UW Spinout Company Receives $1.2M to Fund NDT for Nano Materials
Posted: 2022-11-12
Source:
University of Wyoming
A Laramie business that originated at the University of Wyoming has received a $1.2 million Small Business Innovation Research (SBIR) Phase II grant from the U.S. Department of Energy that will be used to fund the continued development and commercialization of instrumentation platforms for the nondestructive manipulation and analysis of micro- and nano-sized materials.
"Particle identification and manipulation on the micro- to nanoscale level are increasingly necessary for advanced technologies, such as the semiconductor and electronics industries and nuclear forensics and nuclear nonproliferation," says Kristin Di Bona, CEO and co-founder of Wyonics and an adjunct professor of chemistry at UW. "An advanced instrumental platform will be developed and prototyped to specifically manipulate and analyze these small particles. A key application of the technology will be the analysis of very small individual particles of actinide-containing materials, which is critical to ongoing nuclear nonproliferation efforts."
Radioactive elements, such as uranium and plutonium used in nuclear power and nuclear weapons, are considered actinides.
Caleb Hill, an associate professor of chemistry at UW and co-director of UW’s Nuclear Energy Research Center, is the other co-founder of Wyonics.

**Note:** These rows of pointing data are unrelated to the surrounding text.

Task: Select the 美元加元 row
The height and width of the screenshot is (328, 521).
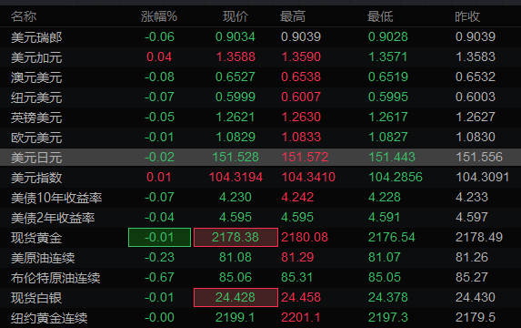Action: (260, 56)
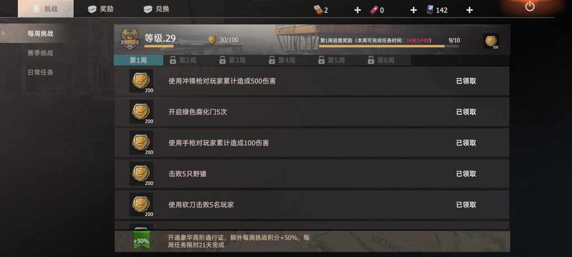
Task: Click plus next to 142 currency
Action: tap(469, 10)
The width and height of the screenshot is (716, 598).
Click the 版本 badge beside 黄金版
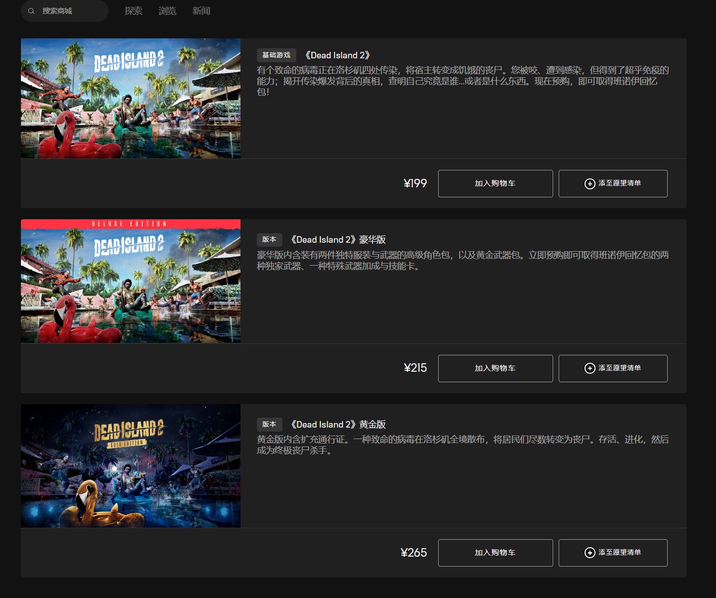(269, 425)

Wyonics is a scientific innovation company founded in 2017, with the mission to develop sustainable technologies for Wyoming and beyond. The company’s scientific staff, which brings together researchers from the UW Department of Chemistry and the private sector, possesses a combined expertise spanning the chemical, biological and materials science fields. Additional ongoing projects at Wyonics include the development and commercialization of low-temperature processes for the extraction and recovery of rare earth elements and other critical materials from alternative sources and the development of biodegradable filtration materials to combat future pandemics.
The SBIR Phase II grant runs for two years, beginning this month and ending in August 2024.
Hill will receive a $200,000 subcontract from this work, which will fund the work of one full-time UW graduate student and two or three UW undergraduate students during the grant’s duration. Declan McDonald, a senior from Littleton, Colo., majoring in chemistry and chemical engineering, is a part of the research team.
This award continues and advances the work from the company’s $200,000 Phase I grant obtained last year, Di Bona says.
"Phase I thoroughly demonstrated the feasibility of the proposed technology, showing that it can serve as an ideal tool for the manipulation of small-scale particles and is compatible with any desired ex situ analytical methods," she says. "Phase II will focus on the continued development of the manipulation platform demonstrated in Phase I, with the ultimate goal of producing a functional prototype system for commercialization. Prototyping, software development, customer outreach and beta testing in Phase II will produce a robust commercial-ready platform, capable of meeting the needs of current and emerging high-tech applications."